Can cycling improve mental health in old age?
Release Date 11 May 2015
The University of Reading is asking for the local community's help for a study which will examine the mental health benefits for older people who regularly cycle.
Cycling is known to be very important for older people - not only as a positive effect on their health but as a potential way of retaining a sense of independence. However while cycling accounts for 23% of all journeys for people aged 65 and older in the Netherlands, 15% in Denmark and 9% in Germany, it represents only 1% all journeys in the UK.

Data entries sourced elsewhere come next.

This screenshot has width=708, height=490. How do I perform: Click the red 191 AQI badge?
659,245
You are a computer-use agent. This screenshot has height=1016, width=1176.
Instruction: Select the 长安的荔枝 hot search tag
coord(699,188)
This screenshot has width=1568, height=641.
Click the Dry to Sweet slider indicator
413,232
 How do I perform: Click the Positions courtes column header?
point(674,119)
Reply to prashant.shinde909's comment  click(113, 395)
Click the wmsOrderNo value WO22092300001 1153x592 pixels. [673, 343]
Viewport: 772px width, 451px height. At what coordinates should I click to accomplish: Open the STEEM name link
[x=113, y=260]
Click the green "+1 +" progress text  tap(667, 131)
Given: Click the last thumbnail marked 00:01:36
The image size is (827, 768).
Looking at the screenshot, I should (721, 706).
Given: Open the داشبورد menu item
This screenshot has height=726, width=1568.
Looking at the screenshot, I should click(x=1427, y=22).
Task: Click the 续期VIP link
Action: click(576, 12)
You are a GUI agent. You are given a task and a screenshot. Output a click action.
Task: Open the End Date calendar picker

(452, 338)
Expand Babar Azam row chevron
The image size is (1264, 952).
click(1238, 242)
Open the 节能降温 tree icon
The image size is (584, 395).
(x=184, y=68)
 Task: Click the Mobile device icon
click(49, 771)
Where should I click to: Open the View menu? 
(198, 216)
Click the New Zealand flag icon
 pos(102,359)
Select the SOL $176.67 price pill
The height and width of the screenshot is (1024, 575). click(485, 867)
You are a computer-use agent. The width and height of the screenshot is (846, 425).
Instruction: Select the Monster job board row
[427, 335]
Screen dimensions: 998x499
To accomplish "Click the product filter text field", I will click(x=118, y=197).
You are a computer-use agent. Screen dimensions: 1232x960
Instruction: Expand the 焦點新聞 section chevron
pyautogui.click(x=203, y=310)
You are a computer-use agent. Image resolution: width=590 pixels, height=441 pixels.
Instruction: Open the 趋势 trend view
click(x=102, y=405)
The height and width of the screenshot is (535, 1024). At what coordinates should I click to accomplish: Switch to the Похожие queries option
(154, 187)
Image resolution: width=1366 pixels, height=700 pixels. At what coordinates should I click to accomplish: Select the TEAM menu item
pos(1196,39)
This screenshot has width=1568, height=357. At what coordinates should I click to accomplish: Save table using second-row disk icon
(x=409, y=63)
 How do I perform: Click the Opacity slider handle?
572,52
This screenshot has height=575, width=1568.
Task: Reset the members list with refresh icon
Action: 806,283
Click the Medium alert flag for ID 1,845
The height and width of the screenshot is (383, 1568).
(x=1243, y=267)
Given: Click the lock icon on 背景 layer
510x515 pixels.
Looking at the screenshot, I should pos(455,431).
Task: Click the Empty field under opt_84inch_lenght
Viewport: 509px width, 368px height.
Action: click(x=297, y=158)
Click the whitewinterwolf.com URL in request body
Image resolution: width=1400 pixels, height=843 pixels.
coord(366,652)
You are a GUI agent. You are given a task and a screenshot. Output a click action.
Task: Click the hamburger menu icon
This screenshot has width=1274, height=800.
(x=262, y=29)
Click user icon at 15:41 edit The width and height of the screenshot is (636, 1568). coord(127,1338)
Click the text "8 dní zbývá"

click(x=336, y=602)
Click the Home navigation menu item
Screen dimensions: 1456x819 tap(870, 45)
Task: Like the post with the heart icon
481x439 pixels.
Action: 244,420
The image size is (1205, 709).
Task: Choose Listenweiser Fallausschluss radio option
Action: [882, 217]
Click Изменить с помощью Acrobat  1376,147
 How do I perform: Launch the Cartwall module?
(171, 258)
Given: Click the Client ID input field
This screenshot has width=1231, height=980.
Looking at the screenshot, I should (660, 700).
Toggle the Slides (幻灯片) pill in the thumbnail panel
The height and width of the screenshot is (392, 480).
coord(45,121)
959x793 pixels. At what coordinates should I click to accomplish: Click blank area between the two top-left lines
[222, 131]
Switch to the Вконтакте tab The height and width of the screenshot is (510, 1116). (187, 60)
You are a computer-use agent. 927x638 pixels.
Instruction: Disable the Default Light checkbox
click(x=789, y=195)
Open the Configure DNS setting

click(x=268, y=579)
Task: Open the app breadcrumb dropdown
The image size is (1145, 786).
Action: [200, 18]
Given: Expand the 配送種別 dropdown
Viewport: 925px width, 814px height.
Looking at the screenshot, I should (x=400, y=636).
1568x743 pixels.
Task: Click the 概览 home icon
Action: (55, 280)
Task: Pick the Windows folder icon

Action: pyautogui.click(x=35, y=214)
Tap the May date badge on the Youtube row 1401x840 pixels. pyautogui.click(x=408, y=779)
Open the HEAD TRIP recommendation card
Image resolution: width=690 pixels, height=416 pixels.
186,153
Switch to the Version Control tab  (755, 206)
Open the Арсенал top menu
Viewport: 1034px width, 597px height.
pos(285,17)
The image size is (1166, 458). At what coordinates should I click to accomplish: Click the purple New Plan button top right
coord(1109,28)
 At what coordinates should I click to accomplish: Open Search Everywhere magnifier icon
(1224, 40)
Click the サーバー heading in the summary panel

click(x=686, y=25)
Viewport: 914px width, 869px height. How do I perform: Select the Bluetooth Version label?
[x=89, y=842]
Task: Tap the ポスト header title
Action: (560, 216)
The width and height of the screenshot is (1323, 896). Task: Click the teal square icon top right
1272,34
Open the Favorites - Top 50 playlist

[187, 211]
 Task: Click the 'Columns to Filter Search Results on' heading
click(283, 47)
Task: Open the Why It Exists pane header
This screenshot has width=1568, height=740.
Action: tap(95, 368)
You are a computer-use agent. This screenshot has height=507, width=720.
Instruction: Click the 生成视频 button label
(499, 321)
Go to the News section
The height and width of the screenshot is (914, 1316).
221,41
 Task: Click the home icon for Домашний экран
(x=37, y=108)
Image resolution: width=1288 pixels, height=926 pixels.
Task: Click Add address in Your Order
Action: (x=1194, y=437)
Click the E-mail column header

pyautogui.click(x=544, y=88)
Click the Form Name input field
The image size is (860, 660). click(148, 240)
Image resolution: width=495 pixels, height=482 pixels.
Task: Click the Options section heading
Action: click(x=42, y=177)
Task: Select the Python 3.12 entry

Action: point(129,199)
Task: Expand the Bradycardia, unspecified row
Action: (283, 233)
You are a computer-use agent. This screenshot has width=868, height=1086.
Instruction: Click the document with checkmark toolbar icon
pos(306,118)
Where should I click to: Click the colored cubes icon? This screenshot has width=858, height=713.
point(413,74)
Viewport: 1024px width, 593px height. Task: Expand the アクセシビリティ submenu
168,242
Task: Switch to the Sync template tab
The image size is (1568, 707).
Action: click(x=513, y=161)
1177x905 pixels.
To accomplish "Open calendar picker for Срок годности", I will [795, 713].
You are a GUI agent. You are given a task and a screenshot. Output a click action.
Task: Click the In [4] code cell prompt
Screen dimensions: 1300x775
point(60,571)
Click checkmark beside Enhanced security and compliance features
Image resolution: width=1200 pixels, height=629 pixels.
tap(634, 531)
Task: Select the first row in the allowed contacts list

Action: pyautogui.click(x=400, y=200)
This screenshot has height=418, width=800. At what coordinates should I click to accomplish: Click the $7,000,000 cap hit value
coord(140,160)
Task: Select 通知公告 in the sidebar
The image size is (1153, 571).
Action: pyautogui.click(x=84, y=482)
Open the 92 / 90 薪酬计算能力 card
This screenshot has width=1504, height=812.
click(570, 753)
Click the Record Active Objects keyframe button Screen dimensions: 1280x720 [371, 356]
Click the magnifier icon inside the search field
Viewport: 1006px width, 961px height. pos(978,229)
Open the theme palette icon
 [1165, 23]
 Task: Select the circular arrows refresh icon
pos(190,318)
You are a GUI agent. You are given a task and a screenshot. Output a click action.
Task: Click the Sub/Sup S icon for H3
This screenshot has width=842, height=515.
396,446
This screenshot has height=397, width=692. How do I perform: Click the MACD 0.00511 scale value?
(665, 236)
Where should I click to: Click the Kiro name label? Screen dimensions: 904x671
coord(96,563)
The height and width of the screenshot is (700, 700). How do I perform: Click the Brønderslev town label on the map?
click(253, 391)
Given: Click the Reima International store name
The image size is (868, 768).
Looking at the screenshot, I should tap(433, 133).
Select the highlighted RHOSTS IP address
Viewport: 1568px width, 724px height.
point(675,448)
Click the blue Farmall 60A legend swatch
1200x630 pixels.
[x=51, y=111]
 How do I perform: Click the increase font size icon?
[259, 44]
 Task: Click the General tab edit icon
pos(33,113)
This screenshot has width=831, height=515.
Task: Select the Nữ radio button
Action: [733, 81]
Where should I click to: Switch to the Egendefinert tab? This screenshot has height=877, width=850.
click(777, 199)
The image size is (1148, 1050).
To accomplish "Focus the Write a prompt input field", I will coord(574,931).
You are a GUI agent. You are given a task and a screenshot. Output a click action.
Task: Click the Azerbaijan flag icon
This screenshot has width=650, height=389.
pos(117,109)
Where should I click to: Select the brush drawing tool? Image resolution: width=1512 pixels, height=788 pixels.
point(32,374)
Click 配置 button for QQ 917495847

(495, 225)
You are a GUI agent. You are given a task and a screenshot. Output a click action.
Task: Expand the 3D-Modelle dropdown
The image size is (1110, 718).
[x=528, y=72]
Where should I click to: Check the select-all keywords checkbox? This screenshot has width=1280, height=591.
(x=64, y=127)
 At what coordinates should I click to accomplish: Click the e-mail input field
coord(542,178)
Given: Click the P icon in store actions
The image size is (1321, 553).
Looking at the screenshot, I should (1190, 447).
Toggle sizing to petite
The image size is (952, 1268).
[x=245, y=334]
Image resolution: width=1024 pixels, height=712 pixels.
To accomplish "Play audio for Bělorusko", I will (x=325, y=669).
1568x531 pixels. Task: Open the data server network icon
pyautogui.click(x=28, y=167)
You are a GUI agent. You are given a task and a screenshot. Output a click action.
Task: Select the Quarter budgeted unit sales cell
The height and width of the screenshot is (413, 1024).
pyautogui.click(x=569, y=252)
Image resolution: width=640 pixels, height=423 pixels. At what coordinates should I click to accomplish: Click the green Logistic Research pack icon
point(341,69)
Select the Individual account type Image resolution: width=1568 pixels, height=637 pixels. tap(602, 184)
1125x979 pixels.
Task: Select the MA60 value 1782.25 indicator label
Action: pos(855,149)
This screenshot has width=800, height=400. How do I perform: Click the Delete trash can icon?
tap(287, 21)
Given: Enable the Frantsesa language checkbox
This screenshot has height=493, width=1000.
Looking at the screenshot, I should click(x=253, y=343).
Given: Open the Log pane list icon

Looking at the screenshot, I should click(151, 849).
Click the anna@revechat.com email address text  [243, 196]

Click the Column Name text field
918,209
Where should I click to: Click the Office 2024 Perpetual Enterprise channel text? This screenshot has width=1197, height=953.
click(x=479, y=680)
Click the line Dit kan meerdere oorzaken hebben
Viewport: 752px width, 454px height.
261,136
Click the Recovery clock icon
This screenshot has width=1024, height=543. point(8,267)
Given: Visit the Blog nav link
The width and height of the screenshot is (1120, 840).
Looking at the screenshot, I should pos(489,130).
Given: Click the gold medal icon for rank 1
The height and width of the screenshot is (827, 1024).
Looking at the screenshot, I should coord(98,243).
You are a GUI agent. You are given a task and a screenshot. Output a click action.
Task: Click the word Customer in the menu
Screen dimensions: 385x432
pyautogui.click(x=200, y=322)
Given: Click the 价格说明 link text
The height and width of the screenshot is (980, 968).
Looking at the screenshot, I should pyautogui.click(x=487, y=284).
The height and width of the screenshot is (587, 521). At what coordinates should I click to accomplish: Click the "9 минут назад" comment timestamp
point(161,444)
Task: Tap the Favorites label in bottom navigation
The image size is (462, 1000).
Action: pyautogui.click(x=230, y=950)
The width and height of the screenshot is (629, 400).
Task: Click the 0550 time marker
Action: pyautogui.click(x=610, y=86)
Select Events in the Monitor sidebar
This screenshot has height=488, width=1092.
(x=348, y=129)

The research team is looking for volunteers over the age of 50 who are not regular cyclists to take part in an eight week study. First, participants will be interviewed on the role of cycling, however limited, in their lives. The interview may then be followed up by a visit to the University to complete well-being questionnaires and conduct a series of computerised cognitive tasks which assess memory, attention and speed of thinking.
They will then be asked to cycle for half an hour, three times a week, before conducting the same tests after the eight week period. This will provide researchers with important feedback on the mental health benefits of cycling.
The study, which began last year, has yielded some interesting feedback but the researchers now need a second wave of volunteers to continue their work.
Dr Carien Van Reekum, from the University of Reading's Department of Psychology, said:
"Our current research focuses on cognitive and emotional changes when people get older, and how these changes impact on well-being. A number of recent studies have shown that regular physical exercise is one of the key factors in maintaining, or even improving, thinking and reasoning in older age.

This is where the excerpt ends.